How much more, Lake of Beauty, do we feel
In sweetly gliding o’er thy crystal sea
The wild glow of that not ungentle zeal
Which of the Heirs of Immortality
Is proud and makes the breath of Glory real.”
Can it be that Lord Byron pronounced “real” as if it were a monosyllable? But he also wrote “There let it lay!”
There are, on the shores of Lake Geneva, several hotels associated with Byron. At the Anchor Inn, still extant at Ouchy, he wrote that misleading rhapsody—“The Prisoner of Chillon.”
He had in 1816 definitely separated from his wife and had shaken the dust of England from his poetic shoes. Percy Bysshe Shelley with his wife and daughter, Williams, and Jane Clairmont, Mary Shelley’s half-sister, were established at Sécheron, a suburb of Geneva. Byron had never met the Poet of the Sky-lark, but Jane Clairmont, who was a passionate, fiery-eyed brunette, imbued with her father’s ideas of free love, had begun her unfortunate liaison with him, having deliberately thrown herself into his arms. They had met clandestinely a number of times just before their departure from England.
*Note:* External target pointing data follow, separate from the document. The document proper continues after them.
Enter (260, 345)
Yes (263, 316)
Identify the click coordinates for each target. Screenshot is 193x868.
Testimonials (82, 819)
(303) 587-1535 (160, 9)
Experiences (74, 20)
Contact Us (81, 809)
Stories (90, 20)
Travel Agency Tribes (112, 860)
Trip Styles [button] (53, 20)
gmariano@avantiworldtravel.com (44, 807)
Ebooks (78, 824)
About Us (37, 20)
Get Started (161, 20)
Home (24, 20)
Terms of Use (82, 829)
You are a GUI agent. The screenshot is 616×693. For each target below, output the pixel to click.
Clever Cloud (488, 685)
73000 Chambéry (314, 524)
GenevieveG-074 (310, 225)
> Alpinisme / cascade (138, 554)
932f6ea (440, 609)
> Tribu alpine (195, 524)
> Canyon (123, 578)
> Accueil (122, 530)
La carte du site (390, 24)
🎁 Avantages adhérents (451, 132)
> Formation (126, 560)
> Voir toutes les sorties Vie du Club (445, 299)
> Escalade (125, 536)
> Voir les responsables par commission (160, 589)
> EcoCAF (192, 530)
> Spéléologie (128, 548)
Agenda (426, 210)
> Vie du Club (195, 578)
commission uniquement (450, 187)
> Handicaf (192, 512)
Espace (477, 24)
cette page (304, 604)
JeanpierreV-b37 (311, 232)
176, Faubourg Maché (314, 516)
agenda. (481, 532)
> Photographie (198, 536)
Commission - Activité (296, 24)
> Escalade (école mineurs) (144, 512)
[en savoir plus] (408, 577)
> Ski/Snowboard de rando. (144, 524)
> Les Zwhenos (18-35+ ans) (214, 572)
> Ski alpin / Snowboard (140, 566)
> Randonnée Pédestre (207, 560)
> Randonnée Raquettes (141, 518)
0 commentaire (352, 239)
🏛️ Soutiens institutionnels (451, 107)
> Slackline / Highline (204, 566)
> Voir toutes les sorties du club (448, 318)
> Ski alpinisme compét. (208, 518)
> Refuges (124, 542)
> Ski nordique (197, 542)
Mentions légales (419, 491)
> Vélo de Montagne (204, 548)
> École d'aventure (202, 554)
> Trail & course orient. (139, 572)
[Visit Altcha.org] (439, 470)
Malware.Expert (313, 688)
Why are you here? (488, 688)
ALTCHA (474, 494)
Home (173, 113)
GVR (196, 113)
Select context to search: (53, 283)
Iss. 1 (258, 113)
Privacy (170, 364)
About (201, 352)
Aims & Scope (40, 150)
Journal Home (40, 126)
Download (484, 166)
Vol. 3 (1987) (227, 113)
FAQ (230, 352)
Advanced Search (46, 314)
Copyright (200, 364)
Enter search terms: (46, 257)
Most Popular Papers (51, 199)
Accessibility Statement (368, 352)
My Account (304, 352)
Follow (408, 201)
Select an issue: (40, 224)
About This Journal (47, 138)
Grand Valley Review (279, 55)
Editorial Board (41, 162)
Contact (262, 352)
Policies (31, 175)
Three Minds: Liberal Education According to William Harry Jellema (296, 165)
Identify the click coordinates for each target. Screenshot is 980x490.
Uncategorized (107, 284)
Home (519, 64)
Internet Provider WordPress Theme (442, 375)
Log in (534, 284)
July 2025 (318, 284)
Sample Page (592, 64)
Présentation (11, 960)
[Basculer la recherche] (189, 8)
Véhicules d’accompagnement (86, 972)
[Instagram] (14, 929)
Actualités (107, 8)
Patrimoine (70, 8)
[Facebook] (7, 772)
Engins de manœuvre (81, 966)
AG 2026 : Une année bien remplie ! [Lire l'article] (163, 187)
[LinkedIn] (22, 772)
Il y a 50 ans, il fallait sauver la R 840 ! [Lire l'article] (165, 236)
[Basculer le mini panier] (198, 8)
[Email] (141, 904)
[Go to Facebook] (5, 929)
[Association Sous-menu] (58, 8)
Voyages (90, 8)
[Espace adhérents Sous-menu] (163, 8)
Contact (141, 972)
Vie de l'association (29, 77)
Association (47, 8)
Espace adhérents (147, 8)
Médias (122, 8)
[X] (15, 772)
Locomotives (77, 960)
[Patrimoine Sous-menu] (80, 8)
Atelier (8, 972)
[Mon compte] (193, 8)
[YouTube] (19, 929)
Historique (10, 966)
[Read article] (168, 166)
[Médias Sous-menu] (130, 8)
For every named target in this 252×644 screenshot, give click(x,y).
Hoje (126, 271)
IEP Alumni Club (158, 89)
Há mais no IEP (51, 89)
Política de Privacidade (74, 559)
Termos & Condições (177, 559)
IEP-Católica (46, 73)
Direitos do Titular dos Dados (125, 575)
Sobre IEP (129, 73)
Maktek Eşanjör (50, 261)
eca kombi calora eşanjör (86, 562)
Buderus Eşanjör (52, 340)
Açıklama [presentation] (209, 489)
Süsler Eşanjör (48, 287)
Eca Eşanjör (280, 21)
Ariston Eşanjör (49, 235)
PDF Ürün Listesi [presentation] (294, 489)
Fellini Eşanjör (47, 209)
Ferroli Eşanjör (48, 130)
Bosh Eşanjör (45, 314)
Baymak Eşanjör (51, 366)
Byron and Shelley were both fond of sailing and they had many excursions on the lake. One evening they were out together when the bise, as the strong northwest wind is called, was blowing. They drifted before it and, getting into the current of the Rhône, were carried swiftly toward the piles at the entrance of Geneva harbour. It required all the strength of their boatmen to extricate them from the danger.